Phill Jupitus goes in search of his holy grail

Phill Jupitus with Todd Carty in Spamalot. Photo: Eric Richmond.
Phill Jupitus with Todd Carty in Spamalot. Photo: Eric Richmond.

A love of musical theatre has put comic Phill Jupitus onto a new career path, writes Diane Parkes.

Monty Python was a Friday night ritual in the home of Phill Jupitus when he was growing up – so it is no surprise that he was keen to take up an offer to be in the musical Spamalot.

Written by Eric Idle and John du Prez, the show is based on the 1975 film Monty Python and the Holy Grail. And Phill, who plays King Arthur, admits it takes him back down memory lane.

“I think they repeated Monty Python on a Friday night. They realised that if they put adult comedy on a Friday night they had big audiences because of everyone coming back from the pub. We were a BBC2 family and I used to watch it with my old man.

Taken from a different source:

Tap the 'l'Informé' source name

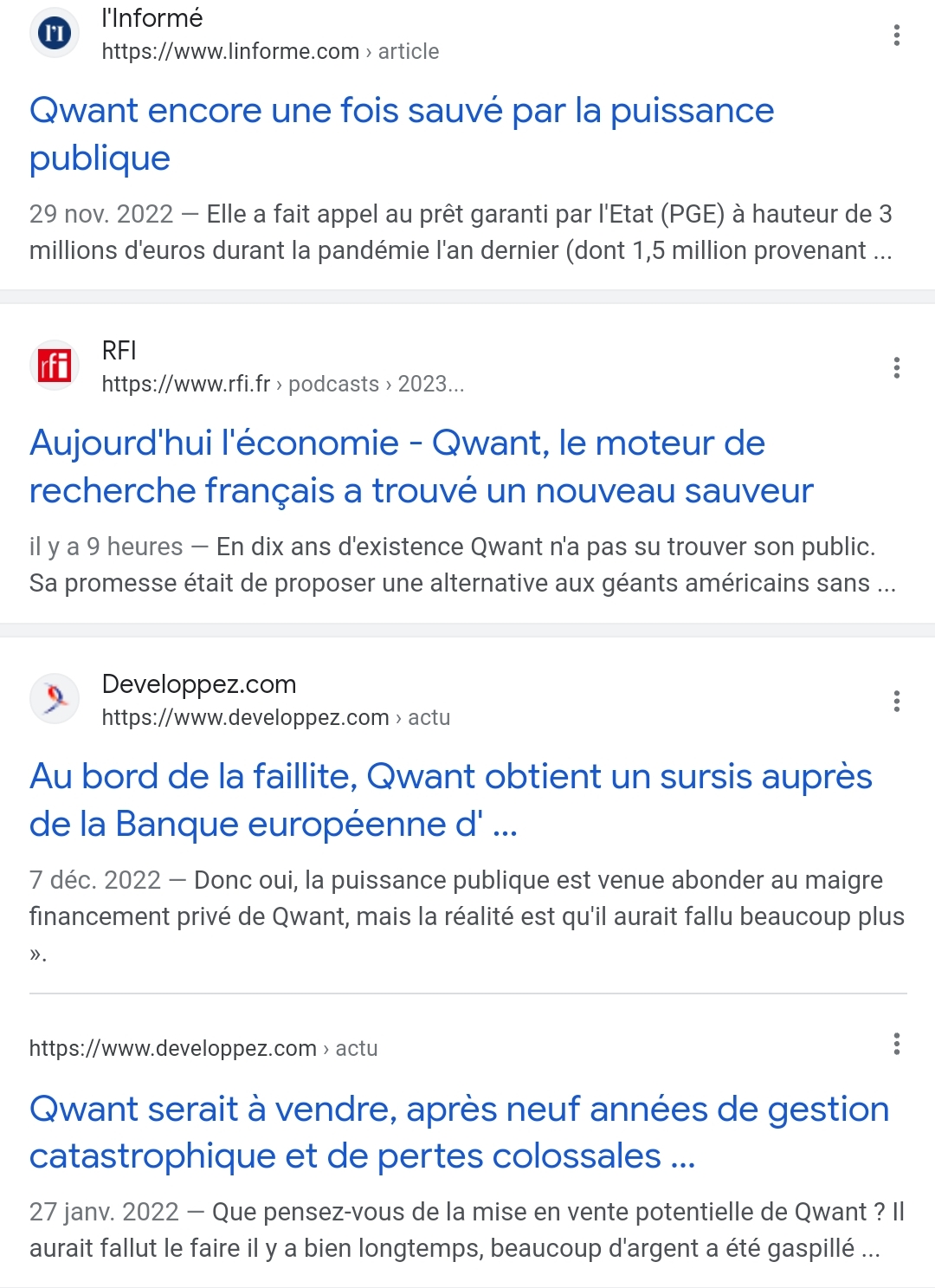(152, 18)
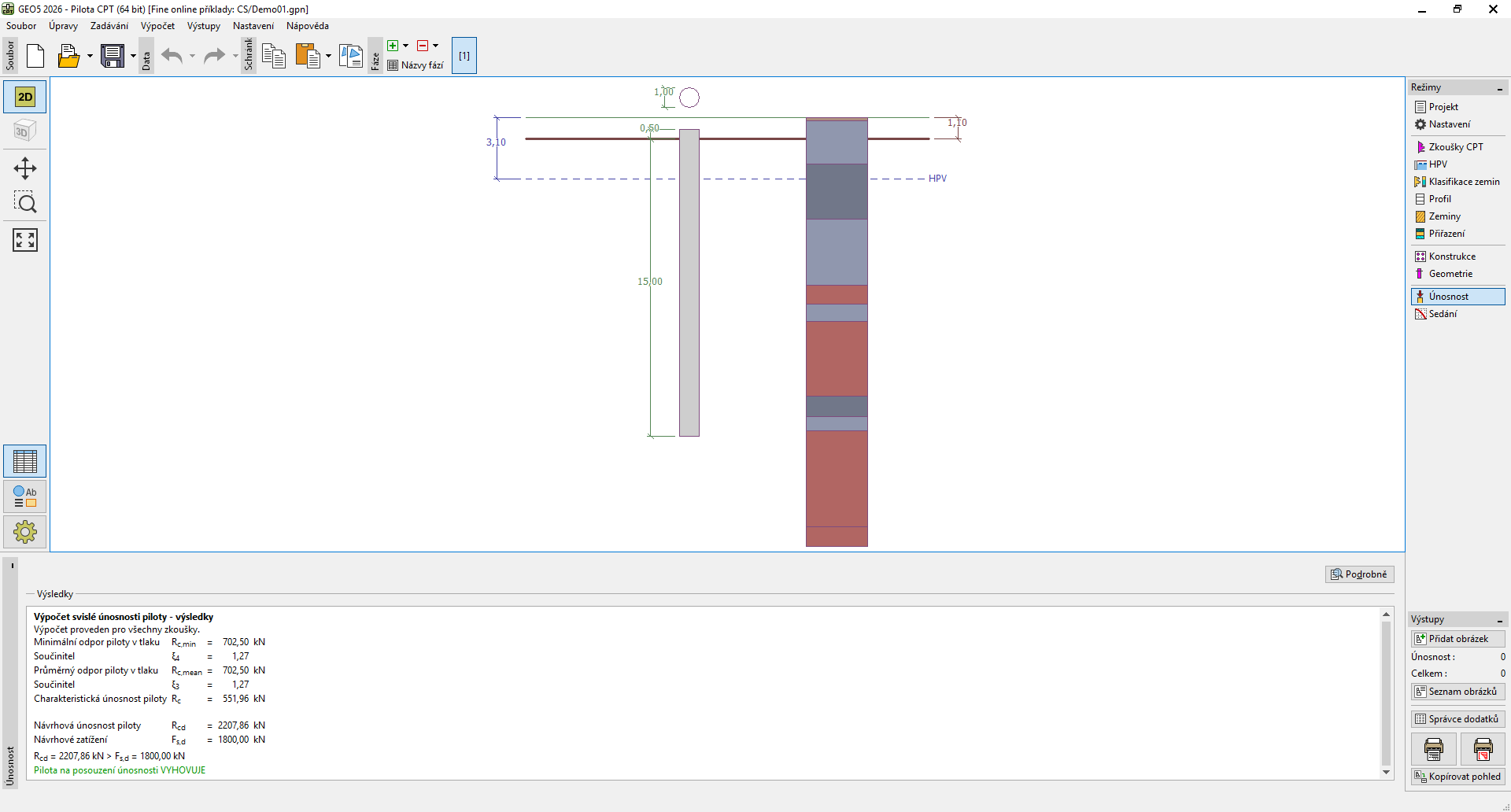
Task: Click the new file icon
Action: tap(35, 56)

“I remember when the film of the Holy Grail came out and Graham Chapman was Arthur and I saw him being interviewed and he was leaning up against a Land Rover smoking a pipe. So I have rescued the pipe for this show.

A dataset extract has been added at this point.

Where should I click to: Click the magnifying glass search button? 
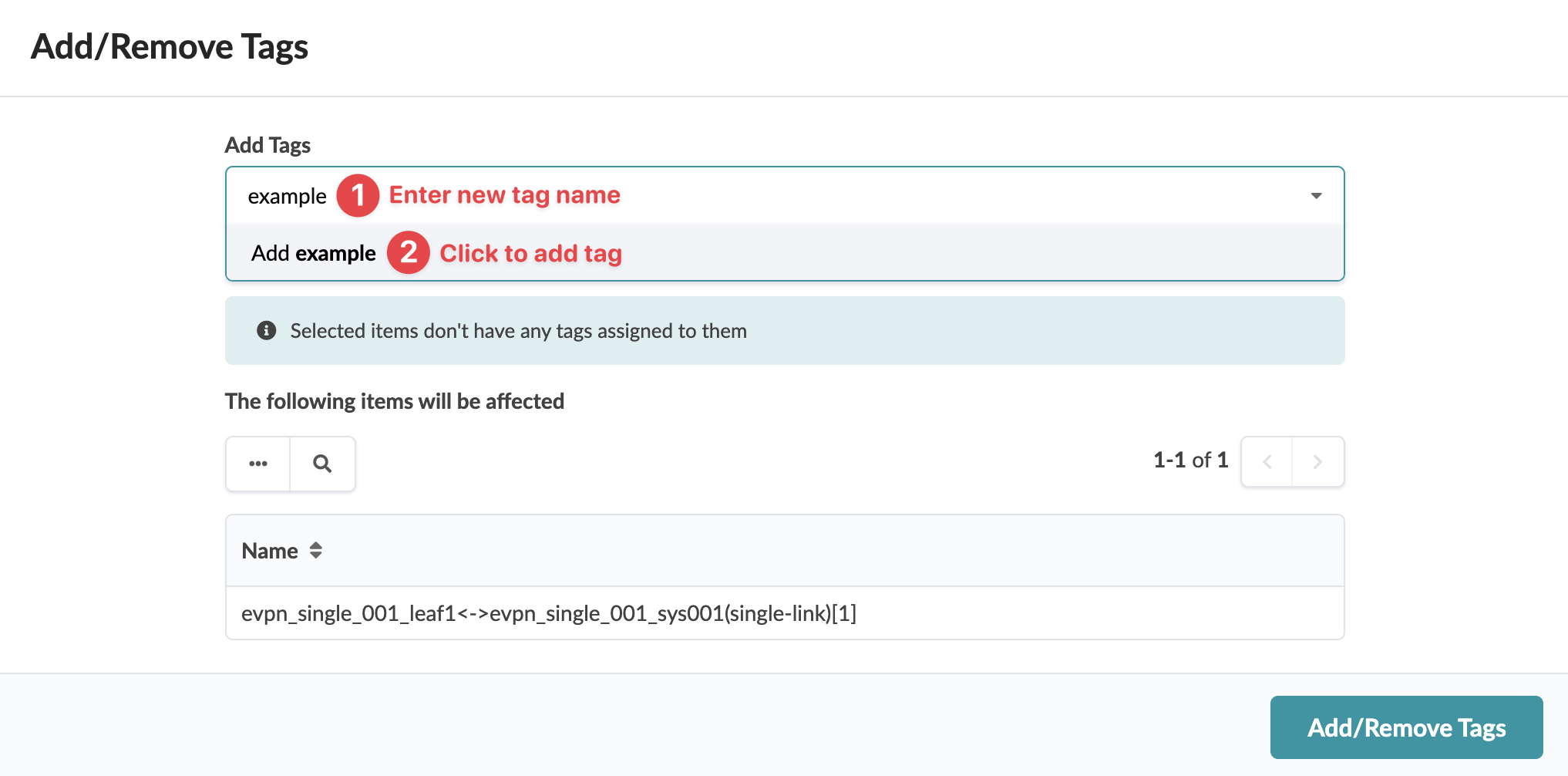322,464
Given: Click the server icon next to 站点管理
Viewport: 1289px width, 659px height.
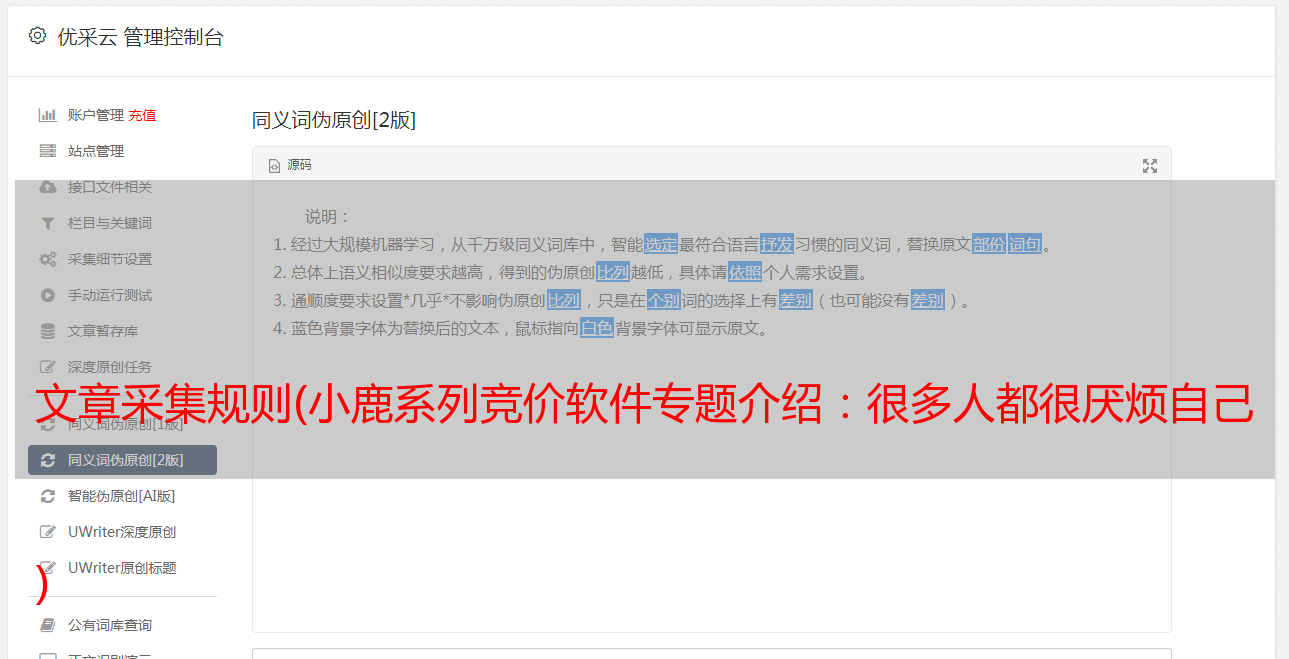Looking at the screenshot, I should (x=47, y=151).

‘‘They were all a bit surprised when I said I wanted to do Arthur with a pipe but one of the good things about this show is there is room to improvise. I think you inevitably put your own stamp on it.”

Although Jupitus is arguably best known because of his regular slots on quiz shows such as Never Mind the Buzzcocks and QI, his entertainment career began on the stage as a performance poet, playing colleges and supporting singers including Billy Bragg and The Housemartins.

Expanding his career to take in stand-up comedy, television and radio presenting, writing, and music, in 2009 Jupitus was offered the role of Edna Turnblad in the West End show Hairspray.

“I didn’t go looking for musicals; they came looking for me and that is something I am eternally grateful for,” he says.

“Before I was in Hairspray I thought musicals were just things your auntie went to. But now I have been in them I have realised they are the best value that theatre can provide.

‘‘You go and see a band and pay all that money for four blokes and their instruments but you pay to see a musical and you are paying for 50 people.”

And it is a new direction he would like to do more of.

“I have always had a very loose idea of career, well it isn’t really career at all,” he says. “I have always tended to be reactive rather than proactive and that has worked well for me. But I would like to do more musicals.